Like many other cercopithecines, yellow baboons live in multi-male/multi-female groups in which the females remain in their natal groups for their entire lives and males emigrate into a new social group to breed when they reach adult size (Samuels et al. 1987; Bentley-Condit & Smith 1999; Combes & Altmann 2001; Silk et al. 2004). Group size varies from 17 to 77, with the average group size at Amboseli National Park being 39 individuals (Samuels & Altmann 1991). There are slightly more adult females in the group than adult males. At Amboseli, baboon density is about 1.15 individuals per square kilometer (.715 individuals per square mile) (Samuels & Altmann 1991). In areas where food availability, including agricultural foods and human refuse, is high, group size is larger and grows more quickly compared to wild-feeding groups. Group size increases through recruitment and immigration of adult males (Samuels & Altmann 1991).

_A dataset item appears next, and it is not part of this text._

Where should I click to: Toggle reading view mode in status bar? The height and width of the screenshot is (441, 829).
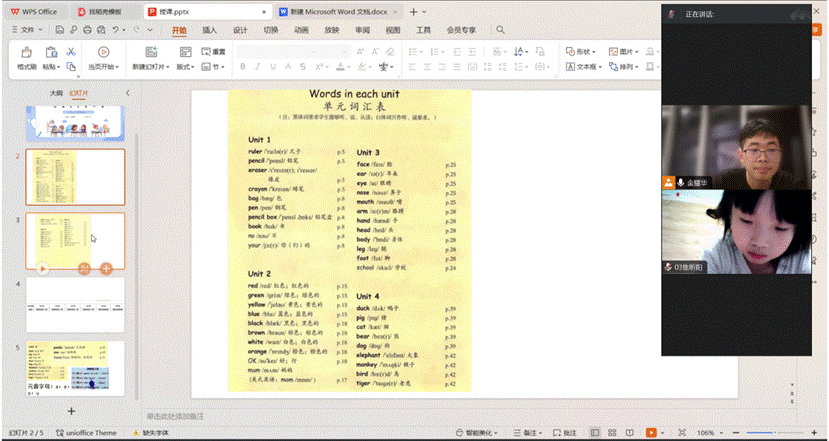pyautogui.click(x=627, y=433)
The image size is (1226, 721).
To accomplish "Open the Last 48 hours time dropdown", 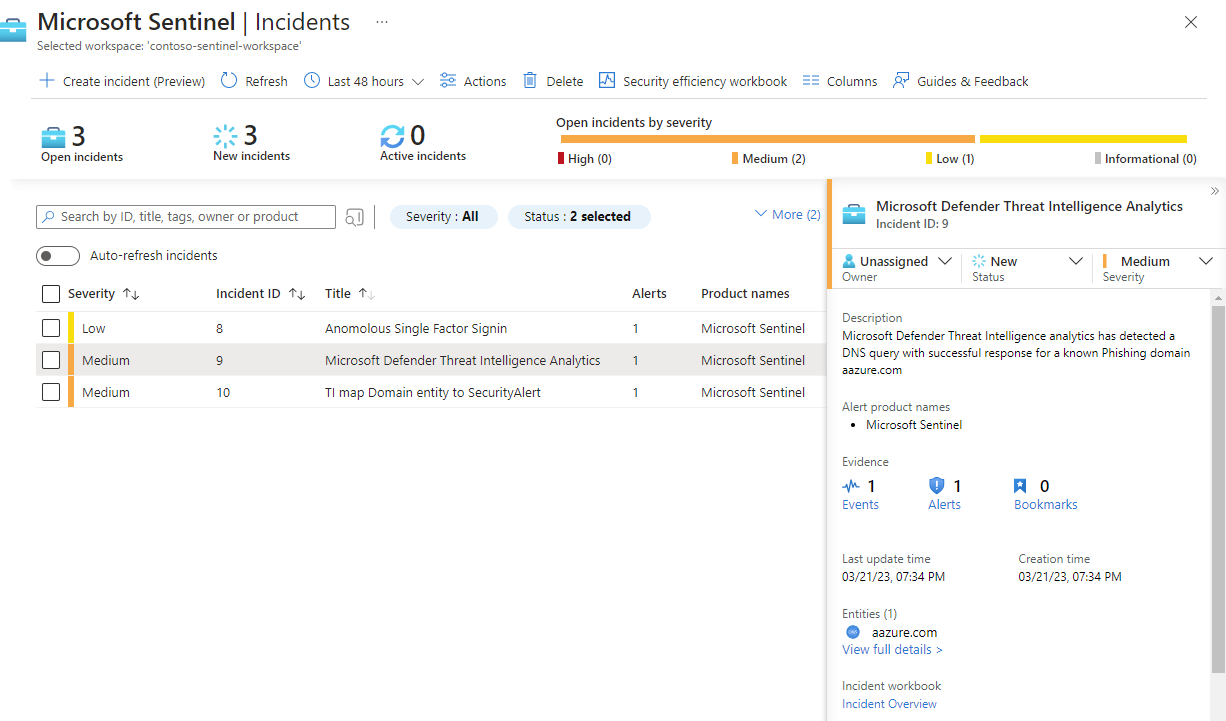I will pyautogui.click(x=364, y=81).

Females remain in their natal groups with their close female relatives. Dominance hierarchies exist among matrilines and young female baboons inherit the rank of their mothers (Bentley-Condit & Smith 1999). Dominant females assert their rank over submissive females by threats, mild aggression, biting, chasing, displacing at feeding sites, and fighting. Submissive animals respond by averting their head and body, avoiding the dominant animal, crouching, and screaming (Bentley-Condit & Smith 1999). Once dominance has been established between animals, though, the dominant individuals do not have to constantly behave aggressively to maintain their status as lower-ranking individuals respect the dominance hierarchy without being threatened (Altmann pers. comm.). When two females are involved in an agonistic dispute, another female will sometimes intervene and lend support to one of the females. These coalitions between female yellow baboons are primarily based on kinship and relative dominance rank (Silk et al. 2004). For example, young females are supported by their mothers and siblings while closely related adult females support one another during agonistic encounters. A female will not lend support to her relative during a dispute when both females involved are higher-ranking (Silk et al. 2004). Higher-ranking females accrue more benefits from maintaining their rank and mediating conflict between lower-ranking females than vice versa. Given priority access to scarce resources and enjoying higher reproductive success, high-ranking females protect their dominance status through the interactions of lower-ranking females (Samuels et al. 1987; Bentley-Condit & Smith 1999). Female rank remains stable for long periods but is very occasionally punctuated by rapid periods of change in which low-ranking females assume high-ranking positions. Some of the conditions under which this may occur includes the death or disappearance of a dominant female who can no longer can support her daughters or sisters in agonistic interactions and therefore the lower-ranking female wins, the increase in size of a subordinate matriline such that the lower-ranking females outnumber the higher-ranking females and can dominate in physical interactions, or when a large number of juvenile females reach adolescence and displace or outcompete older, higher-ranking adult females (Samuels et al. 1987).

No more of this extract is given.